Eventually the cold got the better of me and I began making a return to the office. I had to get home, I had no choice. That’s where I’d be able to find some left-overs to microwave, where I’d linger in the shower, where I’d get changed into something that’d get me through a night out on the piss. A night that, as always, would start at The Shrine.
I detoured around the fire but was snared on a voice. Nice day for it, said the old man.
Yeah, great, I said, stopping where I was.
Been for a walk?
Yeah. I work across the road. I felt stupid for saying that, and something came into my head about Auschwitz survivors. But I let it go as soon as I could.
Keeps me busy.
You should drop by sometime. Maybe get some of your work mates to come across too.

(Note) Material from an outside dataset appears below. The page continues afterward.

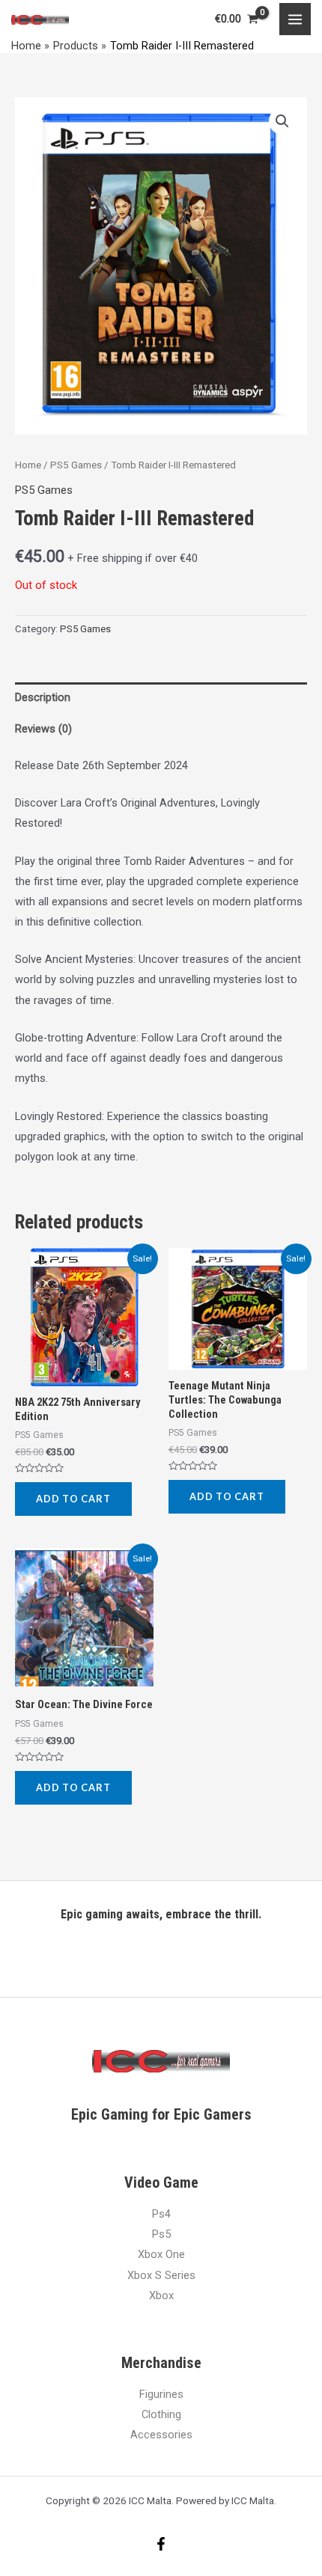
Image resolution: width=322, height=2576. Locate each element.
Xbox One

I should. Anyway, better run.
See ya, I said, glad I’d be able to walk away at last.
Rising to stand, Rory said, Wanna go for a walk down the lake?
Why not? I said, looking at Rory to see if I’d missed the point but getting to my feet anyway. I had to balance a little before moving any further.
You OK? Rory asked.
Come on then.
We stepped into the dark. I thought that it couldn’t be the same place I’d walked through earlier, surely not. Details lost. The space appeared smaller. Closed in a room I didn’t understand. A small depression in the grass tripped me up and I stumbled. Rory asked about family and I responded with one word answers.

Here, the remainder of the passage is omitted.